Alors qu’officiellement, les librairies gagnent autour de 32% de la vente des livres, leurs bénéfices après le versement des impôts est d’un autre ordre. Faisons le point sur la situation des librairies, également en voie de précarisation, depuis ces années de surproduction.

“Si la part qui revient à un auteur n’est pas plus importante qu’une olive sur une pizza, celle qui reste au libraire est au final de l’ordre du noyau !”.

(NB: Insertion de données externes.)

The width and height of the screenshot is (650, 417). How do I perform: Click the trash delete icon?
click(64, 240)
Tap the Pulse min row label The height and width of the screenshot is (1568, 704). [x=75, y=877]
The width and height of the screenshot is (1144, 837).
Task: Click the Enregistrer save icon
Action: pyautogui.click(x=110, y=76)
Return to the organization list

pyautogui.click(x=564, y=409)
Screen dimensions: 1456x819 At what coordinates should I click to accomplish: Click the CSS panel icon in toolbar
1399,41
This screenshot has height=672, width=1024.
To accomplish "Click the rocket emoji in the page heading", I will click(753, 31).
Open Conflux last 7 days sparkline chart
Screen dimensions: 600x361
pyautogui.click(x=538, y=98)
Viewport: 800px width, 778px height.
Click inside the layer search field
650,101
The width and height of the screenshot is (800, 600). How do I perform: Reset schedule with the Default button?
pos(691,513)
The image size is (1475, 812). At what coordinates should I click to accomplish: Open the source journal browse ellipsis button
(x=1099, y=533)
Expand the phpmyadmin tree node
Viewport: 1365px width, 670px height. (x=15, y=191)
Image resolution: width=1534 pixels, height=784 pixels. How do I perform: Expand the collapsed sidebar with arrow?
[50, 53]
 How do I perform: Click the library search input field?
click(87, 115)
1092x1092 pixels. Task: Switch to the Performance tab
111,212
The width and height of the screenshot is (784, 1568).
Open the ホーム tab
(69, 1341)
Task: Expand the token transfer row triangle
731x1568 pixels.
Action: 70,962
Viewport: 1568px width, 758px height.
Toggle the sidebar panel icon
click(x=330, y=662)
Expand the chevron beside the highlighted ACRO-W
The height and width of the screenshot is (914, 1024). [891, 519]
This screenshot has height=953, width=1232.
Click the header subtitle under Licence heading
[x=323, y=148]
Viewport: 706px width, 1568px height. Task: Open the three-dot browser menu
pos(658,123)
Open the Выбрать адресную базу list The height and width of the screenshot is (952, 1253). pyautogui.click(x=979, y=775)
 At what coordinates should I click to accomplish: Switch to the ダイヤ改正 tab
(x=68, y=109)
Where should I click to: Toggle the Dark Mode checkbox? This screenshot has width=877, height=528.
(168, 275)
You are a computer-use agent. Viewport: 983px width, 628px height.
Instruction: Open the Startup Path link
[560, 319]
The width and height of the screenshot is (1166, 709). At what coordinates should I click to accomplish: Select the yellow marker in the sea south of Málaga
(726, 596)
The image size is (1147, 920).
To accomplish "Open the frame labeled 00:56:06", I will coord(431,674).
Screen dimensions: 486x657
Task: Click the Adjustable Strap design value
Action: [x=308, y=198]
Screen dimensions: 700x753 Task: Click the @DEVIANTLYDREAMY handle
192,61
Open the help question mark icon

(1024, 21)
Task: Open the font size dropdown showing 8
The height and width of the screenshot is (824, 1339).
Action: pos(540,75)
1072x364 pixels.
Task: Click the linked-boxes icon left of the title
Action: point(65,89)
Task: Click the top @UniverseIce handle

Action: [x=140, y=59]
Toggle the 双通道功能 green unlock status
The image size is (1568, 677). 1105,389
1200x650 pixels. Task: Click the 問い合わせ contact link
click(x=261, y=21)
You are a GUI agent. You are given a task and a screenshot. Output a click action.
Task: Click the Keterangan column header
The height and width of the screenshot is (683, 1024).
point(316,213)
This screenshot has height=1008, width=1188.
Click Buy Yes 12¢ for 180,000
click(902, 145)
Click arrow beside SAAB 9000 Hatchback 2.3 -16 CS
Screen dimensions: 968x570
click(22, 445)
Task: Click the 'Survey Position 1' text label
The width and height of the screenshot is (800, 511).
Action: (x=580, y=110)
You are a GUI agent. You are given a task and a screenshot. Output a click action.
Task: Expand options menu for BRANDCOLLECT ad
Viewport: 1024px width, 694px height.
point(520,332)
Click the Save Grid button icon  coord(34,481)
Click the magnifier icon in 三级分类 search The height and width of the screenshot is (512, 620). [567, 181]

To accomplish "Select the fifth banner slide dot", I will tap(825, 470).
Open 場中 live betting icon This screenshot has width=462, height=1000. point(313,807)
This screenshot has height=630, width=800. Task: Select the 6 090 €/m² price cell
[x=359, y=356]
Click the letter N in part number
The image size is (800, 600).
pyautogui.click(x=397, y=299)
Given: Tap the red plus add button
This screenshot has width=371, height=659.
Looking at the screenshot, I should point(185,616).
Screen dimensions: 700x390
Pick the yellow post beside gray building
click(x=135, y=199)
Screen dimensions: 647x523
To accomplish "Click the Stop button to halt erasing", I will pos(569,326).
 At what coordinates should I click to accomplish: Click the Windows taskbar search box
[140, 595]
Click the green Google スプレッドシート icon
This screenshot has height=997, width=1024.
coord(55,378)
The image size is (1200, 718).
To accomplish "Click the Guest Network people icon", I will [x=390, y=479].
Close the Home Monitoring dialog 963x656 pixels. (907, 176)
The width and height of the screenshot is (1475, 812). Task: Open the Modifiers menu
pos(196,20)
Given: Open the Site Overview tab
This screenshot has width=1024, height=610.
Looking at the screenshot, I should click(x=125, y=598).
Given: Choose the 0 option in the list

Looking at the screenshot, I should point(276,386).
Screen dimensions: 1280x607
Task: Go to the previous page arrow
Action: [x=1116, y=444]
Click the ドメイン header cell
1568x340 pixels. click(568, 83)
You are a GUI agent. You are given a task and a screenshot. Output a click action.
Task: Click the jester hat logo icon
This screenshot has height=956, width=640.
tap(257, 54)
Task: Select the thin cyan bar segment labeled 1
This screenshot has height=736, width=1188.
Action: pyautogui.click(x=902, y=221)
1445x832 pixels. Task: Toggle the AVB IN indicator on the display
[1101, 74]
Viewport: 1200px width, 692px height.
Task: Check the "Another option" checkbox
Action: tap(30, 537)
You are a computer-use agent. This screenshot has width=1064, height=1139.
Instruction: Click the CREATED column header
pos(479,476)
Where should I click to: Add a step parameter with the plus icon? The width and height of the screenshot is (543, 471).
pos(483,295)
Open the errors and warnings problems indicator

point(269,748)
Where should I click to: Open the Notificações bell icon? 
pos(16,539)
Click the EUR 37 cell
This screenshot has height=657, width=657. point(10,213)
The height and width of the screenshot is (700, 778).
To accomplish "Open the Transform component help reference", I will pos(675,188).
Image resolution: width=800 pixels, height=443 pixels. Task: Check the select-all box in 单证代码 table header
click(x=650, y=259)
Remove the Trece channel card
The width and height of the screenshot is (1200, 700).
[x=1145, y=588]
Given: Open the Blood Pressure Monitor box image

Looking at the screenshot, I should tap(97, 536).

Voilà ce qu’indique le Syndicat de la Librairie Française dans une lettre. La librairie est en effet considérée comme le “commerce le moins rentable de France”. Le taux de résultat net (bénéfices après impôts, loyer, achat et transport de livres, animation, etc) de ce point de vente est de 0,6 % en moyenne nationale, selon la dernière étude de Xerfi en 2011. Les libraires sont ainsi loin de bénéficier des 32% nets qui lui sont officiellement attribués lors des ventes.

 

Au contraire des grandes surfaces telles que la Fnac ou Decitre qui totalisent 28% des ventes, la situation des libraires indépendants s’est fragilisée à cause de la surproduction que les libraires vivent comme une contrainte. Surbookés, ils ne peuvent se permettre de laisser les bandes dessinées exposées pendant plusieurs semaines, si elles ne sont pas rentables. Ils doivent alors renvoyer à l’éditeur les bandes dessinées qui n’ont pas pu vendre et payer non seulement la réception des BD mais également le retour de ces dernières, ce qui amène un coût considérable.

 

En 2013, Alexandre Boulègue, l’un des auteurs de l'étude de Xerfi, expliquait la situation des librairies indépendantes à France Culture :

 


Toutes les librairies ne sont pas touchées par la précarité, néanmoins l’arrivée du numérique et du géant Amazon a grandement contribué à la fermeture de certaines d’entre elles. C’est notamment grâce au prix unique du livre instauré par la loi Lang, et au soutien financier de l’Etat (CNL, Drac, ADELC, IFCIC), que les librairies en difficulté arrivent à survivre. Elles ne sont donc pas les « gagnantes » de la chaîne du livre. Il est par conséquent difficile d’envisager une nouvelle répartition de la chaîne du livre plus favorable aux auteurs, à cause des charges à payer par les librairies et les maisons d’édition, et des situations respectives de ces deux institutions.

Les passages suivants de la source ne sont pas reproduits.